● What you are asked to do:
Output word for word the lines from the one with "At what coordinates" to the final line of the data, both ends included, but skip the pictures.
[Start of section]
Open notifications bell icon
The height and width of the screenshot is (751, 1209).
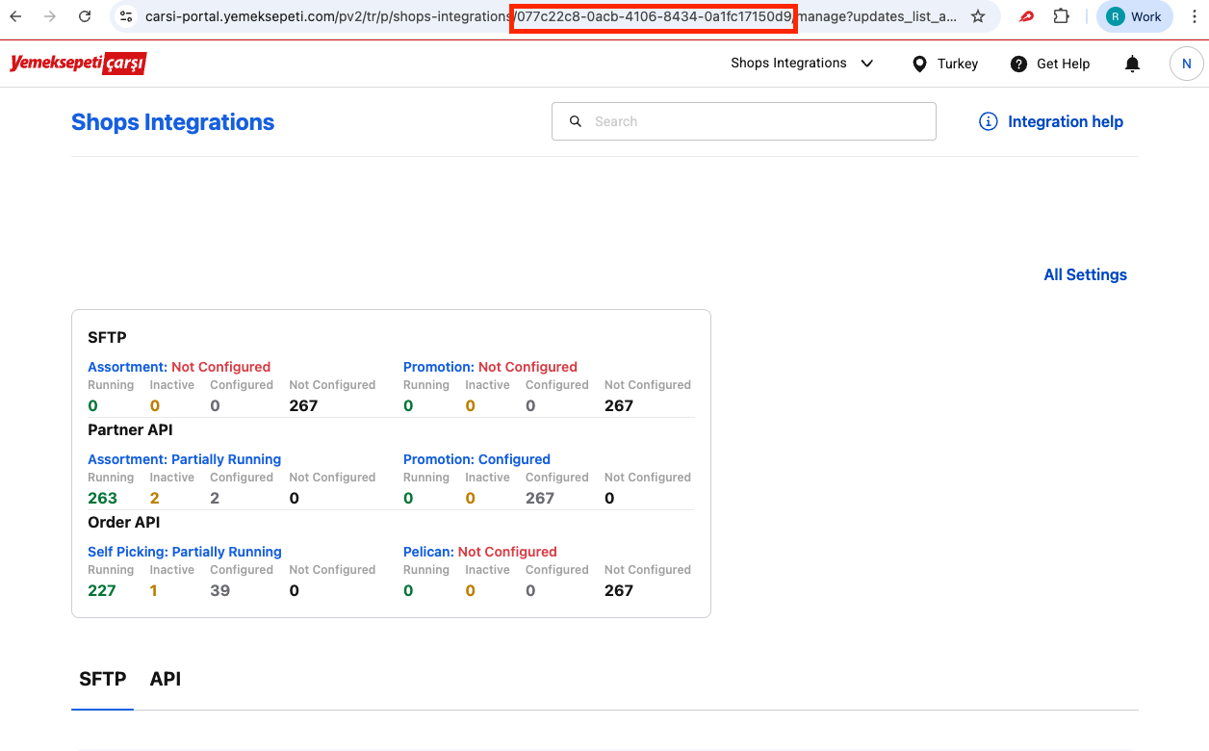coord(1132,64)
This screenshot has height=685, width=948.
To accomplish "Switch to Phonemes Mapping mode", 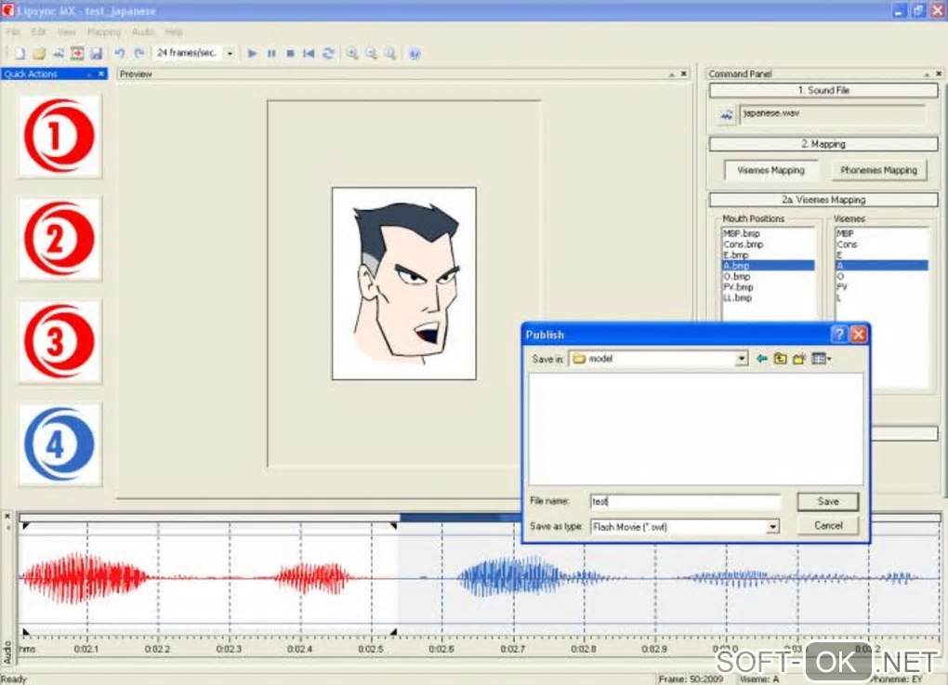I will click(877, 170).
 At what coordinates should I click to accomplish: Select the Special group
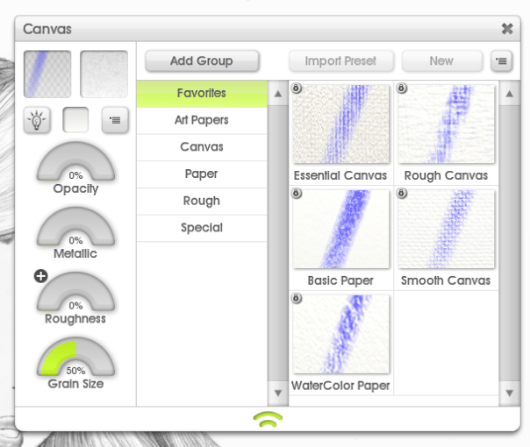click(201, 228)
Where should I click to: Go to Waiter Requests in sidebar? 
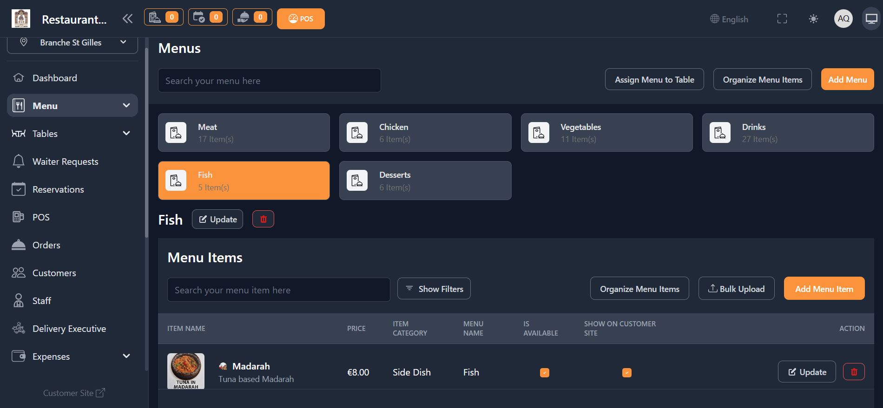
[End of section]
● Written reply:
 At what coordinates should I click to accomplish: Select the Special group
click(201, 228)
Where should I click to: Go to Waiter Requests in sidebar? 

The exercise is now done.